Wed Aug 17 19:01:28 UTC 2011

Hi Alan, 

Thanks for getting back.

On Wed, 2011-08-17 at 12:00 +0100, Alan Brown wrote:
> Colin Simpson wrote:
> 
> > ,when the service is stopped I get a "Stale NFS file handle" from
> > mounted filesystems accessing the NFS mount point at those times.
> i.e.
> > if I have a copy going I get on the service being disabled:
> 
> That's normal if a NFS server mount is unexported or nfsd shuts down.
> 
> It _should_ (but doesn't always) clear when NFS resumes.
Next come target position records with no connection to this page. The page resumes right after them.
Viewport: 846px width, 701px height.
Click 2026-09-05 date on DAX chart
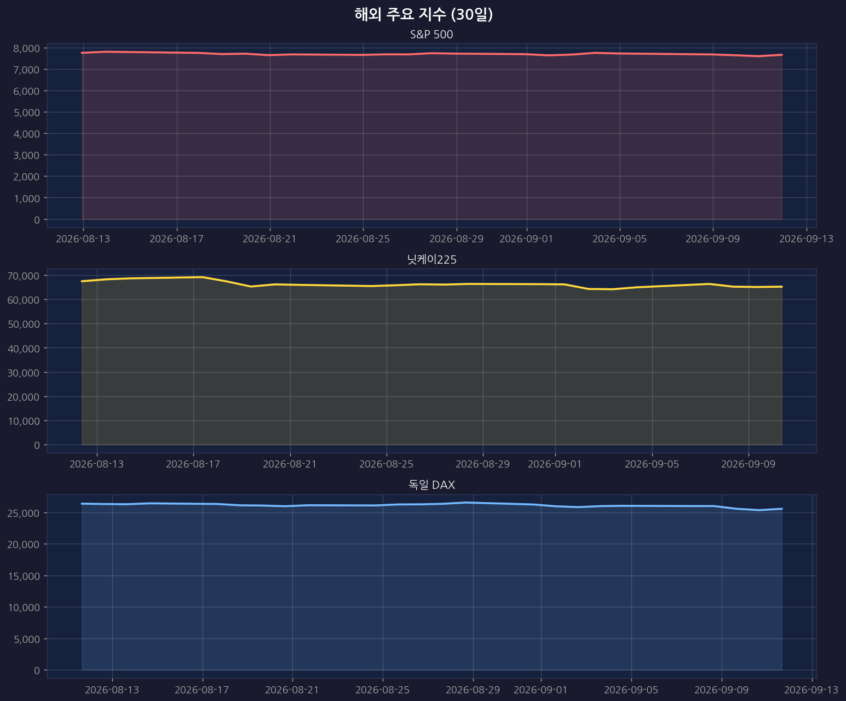(631, 689)
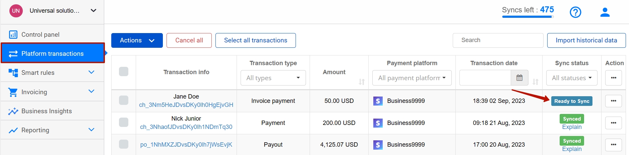
Task: Tick the checkbox for Jane Doe transaction
Action: click(x=124, y=100)
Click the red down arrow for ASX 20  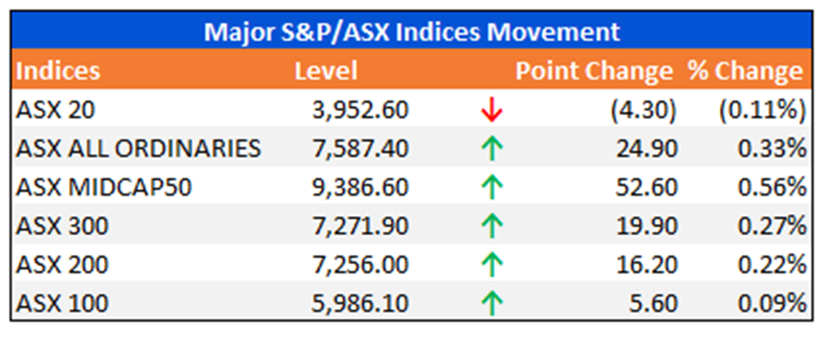point(492,111)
It does clear the "stale NFS file handle" when the service fails over.
But that's not really the issue for me.  My beef is that it seems that
as the "stale NFS handle" will be liable to cause apps on clients to get
upset (will possibly just quit), whereas the hang will suspend client
apps looking at this mount point until the service failsover. Seems
better.

> > Why is there a behaviour disparity? Which is correct?
> 
> They're both correct - and both wrong. :)
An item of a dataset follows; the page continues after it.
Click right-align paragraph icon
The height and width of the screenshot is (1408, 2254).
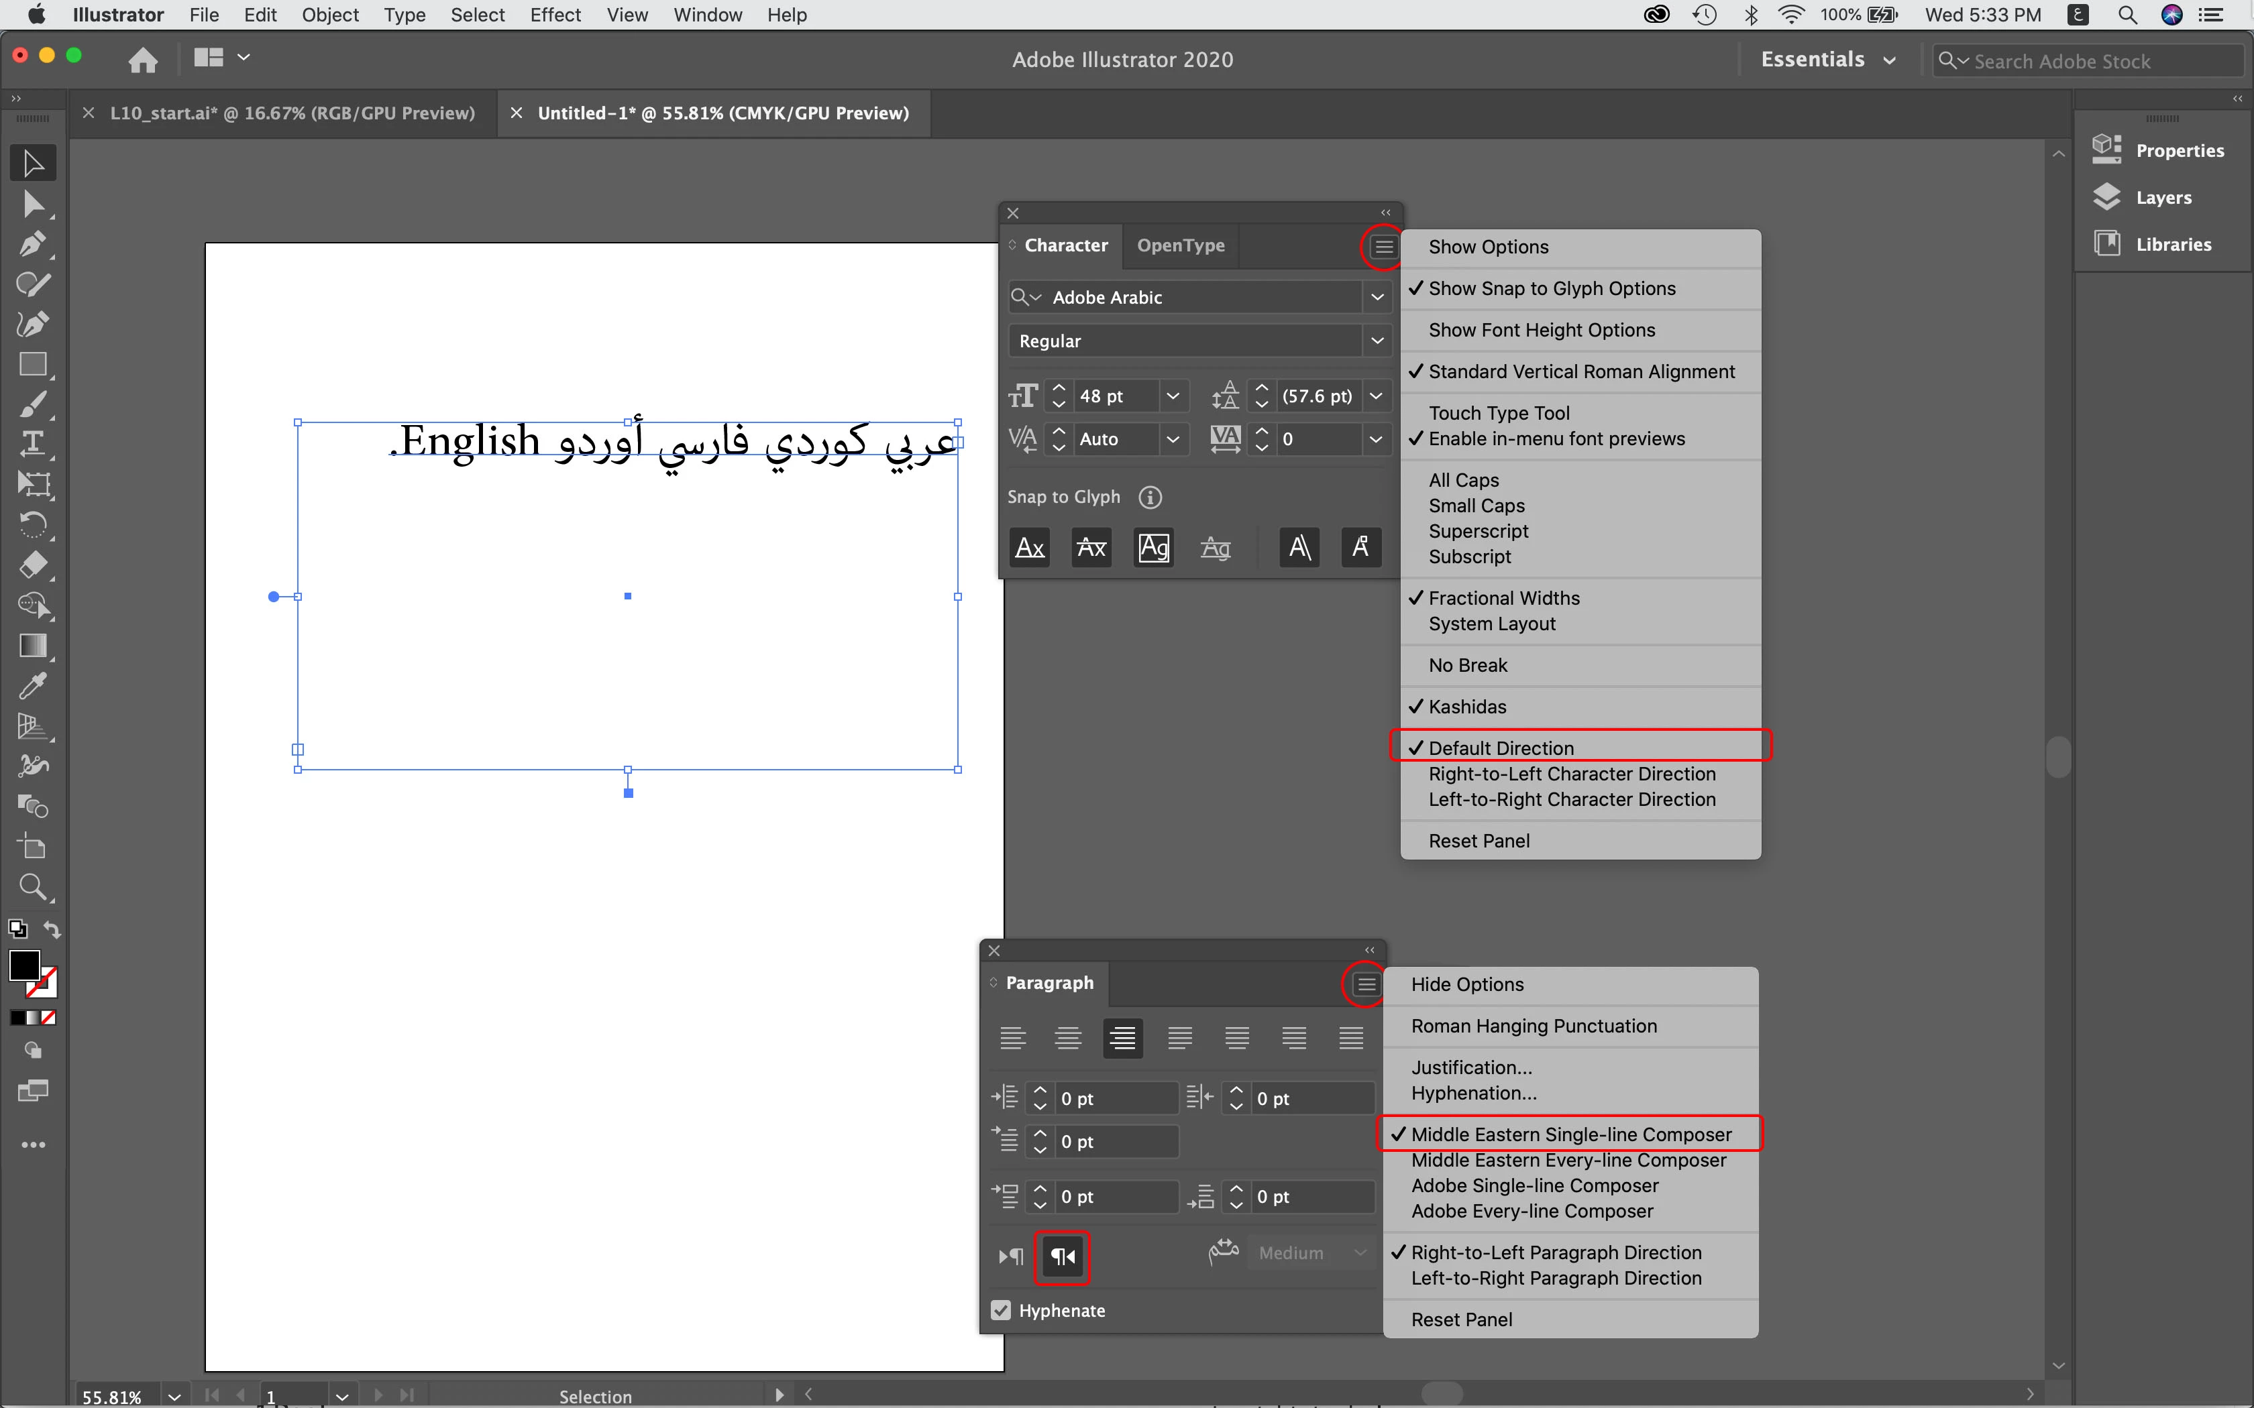[1122, 1037]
But it seems a subtle change to an NFS service setup in the config i.e
the IP containing the NFS export and client vs the IP sitting at the top
level (i.e at the same level as NFS export), results in the NFS behaving
like a hard mount vs a soft mount (even though I'm mounting as hard in
both cases from the clients). 

Maybe I'm confused, just seems pretty unclear as to why the behaviour
should be different. The config fragment you gave behaves for me
properly (IMHO) and the clients hang until service failover (so exactly
like my first case IP ref contains the NFS export etc)
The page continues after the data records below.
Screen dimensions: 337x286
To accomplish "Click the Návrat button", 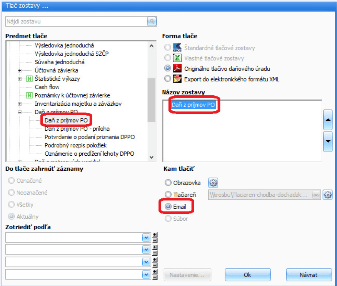I will pos(309,275).
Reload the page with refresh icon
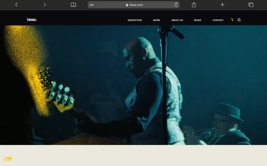 (x=176, y=5)
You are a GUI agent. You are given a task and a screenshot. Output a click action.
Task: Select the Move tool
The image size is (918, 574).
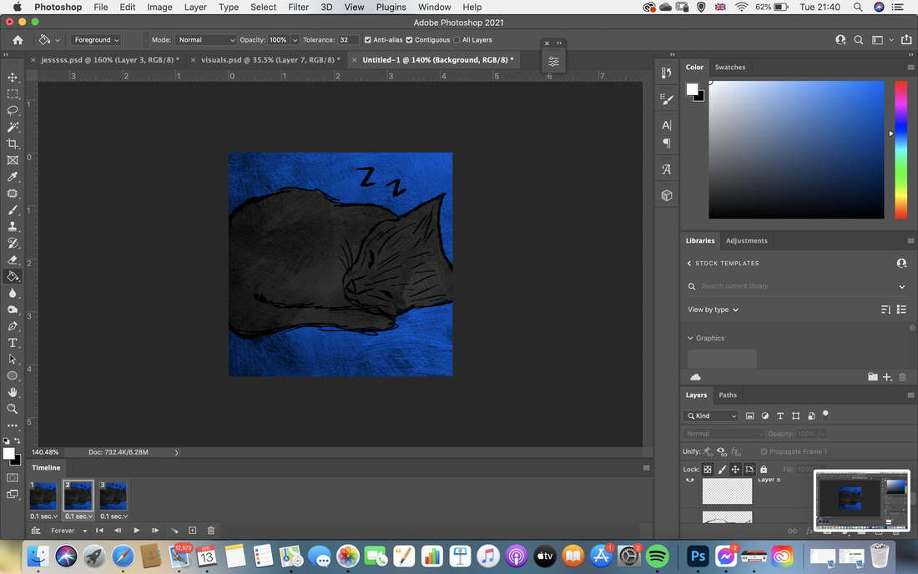(x=13, y=78)
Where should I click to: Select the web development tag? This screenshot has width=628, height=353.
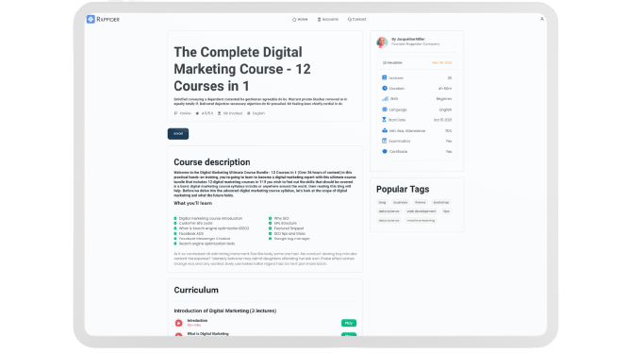coord(421,211)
> on server side, restarting the nfslock service is usually sufficent to
> get umount to work (It's safe, clients are told to reacquire their
> locks)
> What's your backend? GFS?
> 
> > But more seriously I can't easily shut the cluster down cleanly when
> > told to by a UPS on power outage. Shutting down the node will be
> unable
> > to be performed cleanly as a resource is open (so will be liable to
> > fencing).
> 
> If the filesystem is GFS, fencing is about the only reliable way of
> leaving the cluster.
> 

The backend I'm trying is ext4 (failing over the mount). I had tried to
manually stop nfsd and nfslock (even though the cluster seems to drop
locks anyway from the output it's writing in the messages file) and that
make no difference sadly, still fails to umount. Even after leaving it
for ages. 

The failure to umount only seems to occur if you are actively performing
a large amount of continuous activity to this NFS export (copying a
large file over when it fails or is stopped). I wonder if this hanging
isn't unexpected with NFS given the "self_fence" option provided in the
fs resources?

Thanks again

Colin

This email and any files transmitted with it are confidential and are intended solely for the use of the individual or entity to whom they are addressed.  If you are not the original recipient or the person responsible for delivering the email to the intended recipient, be advised that you have received this email in error, and that any use, dissemination, forwarding, printing, or copying of this email is strictly prohibited. If you received this email in error, please immediately notify the sender and delete the original.